Exercise details –
Show, from the records below, all lines that contain the word "click".

Data extracted from a collection:
+++

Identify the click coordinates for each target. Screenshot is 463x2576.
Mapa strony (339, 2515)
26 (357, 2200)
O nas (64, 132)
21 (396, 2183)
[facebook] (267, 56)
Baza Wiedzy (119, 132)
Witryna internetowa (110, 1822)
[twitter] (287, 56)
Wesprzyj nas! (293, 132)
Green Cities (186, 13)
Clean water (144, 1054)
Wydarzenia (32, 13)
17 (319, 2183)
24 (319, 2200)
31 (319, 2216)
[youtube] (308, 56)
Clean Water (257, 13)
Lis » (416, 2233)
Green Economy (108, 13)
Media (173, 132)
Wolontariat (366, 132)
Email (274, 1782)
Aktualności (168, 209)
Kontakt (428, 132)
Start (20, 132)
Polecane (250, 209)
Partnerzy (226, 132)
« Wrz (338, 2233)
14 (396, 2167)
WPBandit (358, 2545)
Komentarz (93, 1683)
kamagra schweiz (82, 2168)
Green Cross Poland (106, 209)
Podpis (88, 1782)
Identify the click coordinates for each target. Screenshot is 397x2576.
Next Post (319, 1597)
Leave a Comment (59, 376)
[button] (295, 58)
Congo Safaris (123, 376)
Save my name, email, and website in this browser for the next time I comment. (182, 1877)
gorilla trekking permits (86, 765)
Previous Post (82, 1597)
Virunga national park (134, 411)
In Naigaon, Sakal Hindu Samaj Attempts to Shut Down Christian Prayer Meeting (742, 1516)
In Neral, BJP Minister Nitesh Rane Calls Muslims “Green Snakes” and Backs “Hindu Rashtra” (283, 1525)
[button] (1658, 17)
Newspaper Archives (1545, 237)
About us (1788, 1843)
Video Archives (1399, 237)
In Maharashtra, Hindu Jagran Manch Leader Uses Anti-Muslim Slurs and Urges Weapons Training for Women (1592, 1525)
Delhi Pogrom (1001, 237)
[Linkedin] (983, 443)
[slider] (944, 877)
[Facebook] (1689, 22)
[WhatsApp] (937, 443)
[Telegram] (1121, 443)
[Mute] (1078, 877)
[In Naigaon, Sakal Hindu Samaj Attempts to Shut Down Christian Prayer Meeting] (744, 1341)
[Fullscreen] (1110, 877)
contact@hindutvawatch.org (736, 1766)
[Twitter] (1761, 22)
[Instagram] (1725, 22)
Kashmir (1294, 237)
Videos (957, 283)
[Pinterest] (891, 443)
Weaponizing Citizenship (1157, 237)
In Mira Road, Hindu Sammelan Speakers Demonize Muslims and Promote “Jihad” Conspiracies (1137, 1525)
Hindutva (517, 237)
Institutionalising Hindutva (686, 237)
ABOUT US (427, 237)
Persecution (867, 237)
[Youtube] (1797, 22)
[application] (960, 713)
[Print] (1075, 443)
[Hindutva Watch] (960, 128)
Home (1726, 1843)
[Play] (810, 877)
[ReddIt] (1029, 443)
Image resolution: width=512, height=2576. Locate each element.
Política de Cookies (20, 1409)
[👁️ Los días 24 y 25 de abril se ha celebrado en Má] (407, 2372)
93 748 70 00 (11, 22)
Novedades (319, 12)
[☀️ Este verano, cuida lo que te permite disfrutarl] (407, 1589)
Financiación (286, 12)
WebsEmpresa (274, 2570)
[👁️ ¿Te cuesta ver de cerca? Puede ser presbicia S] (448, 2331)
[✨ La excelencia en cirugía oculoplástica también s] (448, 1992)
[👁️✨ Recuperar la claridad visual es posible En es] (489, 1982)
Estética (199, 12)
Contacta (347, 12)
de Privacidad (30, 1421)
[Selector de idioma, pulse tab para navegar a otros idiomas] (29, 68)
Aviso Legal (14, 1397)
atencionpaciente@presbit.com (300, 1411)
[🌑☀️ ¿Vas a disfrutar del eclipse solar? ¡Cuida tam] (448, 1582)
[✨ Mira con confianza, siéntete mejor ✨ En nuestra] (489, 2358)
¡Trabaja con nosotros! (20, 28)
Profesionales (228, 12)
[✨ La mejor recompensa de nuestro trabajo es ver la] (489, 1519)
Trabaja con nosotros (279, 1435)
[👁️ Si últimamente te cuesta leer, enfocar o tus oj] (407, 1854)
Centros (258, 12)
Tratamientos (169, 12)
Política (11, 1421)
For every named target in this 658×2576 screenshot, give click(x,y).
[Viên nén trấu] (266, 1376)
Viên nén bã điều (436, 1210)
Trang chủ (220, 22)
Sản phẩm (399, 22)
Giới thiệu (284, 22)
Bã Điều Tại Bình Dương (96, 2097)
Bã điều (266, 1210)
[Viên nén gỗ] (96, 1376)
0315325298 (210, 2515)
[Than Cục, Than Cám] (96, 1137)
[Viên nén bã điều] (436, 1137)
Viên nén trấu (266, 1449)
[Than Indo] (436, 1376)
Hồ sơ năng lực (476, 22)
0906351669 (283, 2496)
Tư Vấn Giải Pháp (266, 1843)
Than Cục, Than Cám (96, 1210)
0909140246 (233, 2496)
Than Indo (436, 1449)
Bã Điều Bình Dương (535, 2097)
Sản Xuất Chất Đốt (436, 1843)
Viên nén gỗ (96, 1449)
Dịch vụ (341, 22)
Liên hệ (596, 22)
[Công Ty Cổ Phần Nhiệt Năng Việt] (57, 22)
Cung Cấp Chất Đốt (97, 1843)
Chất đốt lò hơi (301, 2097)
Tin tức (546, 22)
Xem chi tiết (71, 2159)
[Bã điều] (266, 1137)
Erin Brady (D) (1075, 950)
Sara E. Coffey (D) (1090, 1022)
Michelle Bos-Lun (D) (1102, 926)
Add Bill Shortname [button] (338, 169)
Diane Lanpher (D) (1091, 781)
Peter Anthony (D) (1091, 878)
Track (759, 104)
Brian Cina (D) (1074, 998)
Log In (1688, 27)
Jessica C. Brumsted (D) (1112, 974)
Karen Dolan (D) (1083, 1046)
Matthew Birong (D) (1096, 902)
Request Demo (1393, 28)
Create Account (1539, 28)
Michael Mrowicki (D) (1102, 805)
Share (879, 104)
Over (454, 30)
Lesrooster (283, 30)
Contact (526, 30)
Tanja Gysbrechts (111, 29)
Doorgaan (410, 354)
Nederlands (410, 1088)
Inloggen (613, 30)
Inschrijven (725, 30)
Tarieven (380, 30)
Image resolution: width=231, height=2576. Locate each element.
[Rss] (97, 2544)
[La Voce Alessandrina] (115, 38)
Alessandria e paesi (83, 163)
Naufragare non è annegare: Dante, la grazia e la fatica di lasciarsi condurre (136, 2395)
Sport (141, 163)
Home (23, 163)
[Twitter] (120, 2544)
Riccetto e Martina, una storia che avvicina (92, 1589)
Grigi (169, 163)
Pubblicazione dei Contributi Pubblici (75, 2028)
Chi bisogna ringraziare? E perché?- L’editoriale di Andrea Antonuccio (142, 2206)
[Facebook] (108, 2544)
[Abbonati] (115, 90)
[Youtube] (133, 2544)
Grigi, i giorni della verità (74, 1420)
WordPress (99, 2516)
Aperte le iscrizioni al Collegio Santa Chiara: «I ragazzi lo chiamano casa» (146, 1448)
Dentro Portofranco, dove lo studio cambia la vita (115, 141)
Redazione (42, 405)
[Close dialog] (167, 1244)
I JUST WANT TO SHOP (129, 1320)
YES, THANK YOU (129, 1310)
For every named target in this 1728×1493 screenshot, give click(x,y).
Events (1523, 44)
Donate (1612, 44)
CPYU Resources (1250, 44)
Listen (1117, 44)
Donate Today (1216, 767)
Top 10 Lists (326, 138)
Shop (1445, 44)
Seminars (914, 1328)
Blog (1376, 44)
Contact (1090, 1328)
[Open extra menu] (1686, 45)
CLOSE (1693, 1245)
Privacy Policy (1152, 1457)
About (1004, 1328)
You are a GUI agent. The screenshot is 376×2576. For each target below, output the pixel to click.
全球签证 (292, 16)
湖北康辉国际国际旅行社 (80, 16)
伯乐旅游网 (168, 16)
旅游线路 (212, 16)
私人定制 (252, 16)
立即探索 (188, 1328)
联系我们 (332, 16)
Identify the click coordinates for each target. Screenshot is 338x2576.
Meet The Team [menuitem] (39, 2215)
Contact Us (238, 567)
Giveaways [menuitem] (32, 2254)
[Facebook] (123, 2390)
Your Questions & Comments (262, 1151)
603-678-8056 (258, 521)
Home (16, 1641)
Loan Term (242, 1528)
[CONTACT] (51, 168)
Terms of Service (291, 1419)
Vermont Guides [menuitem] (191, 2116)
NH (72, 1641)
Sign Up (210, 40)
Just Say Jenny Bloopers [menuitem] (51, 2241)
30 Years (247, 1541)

+++

Solved exercise –
Identify the click coordinates for each target. Screenshot is 463x2576.
Identify the click coordinates for each target. Screenshot is 397x2576.
For every named target in this 658×2576 screenshot, give click(x,y).
For every named target in this 1728×1493 screenshot, give click(x,y).
You are a GUI agent. The screenshot is 376×2576. For each target below, output the pixel to click.
Identify the click coordinates for each target. Screenshot is 338x2576.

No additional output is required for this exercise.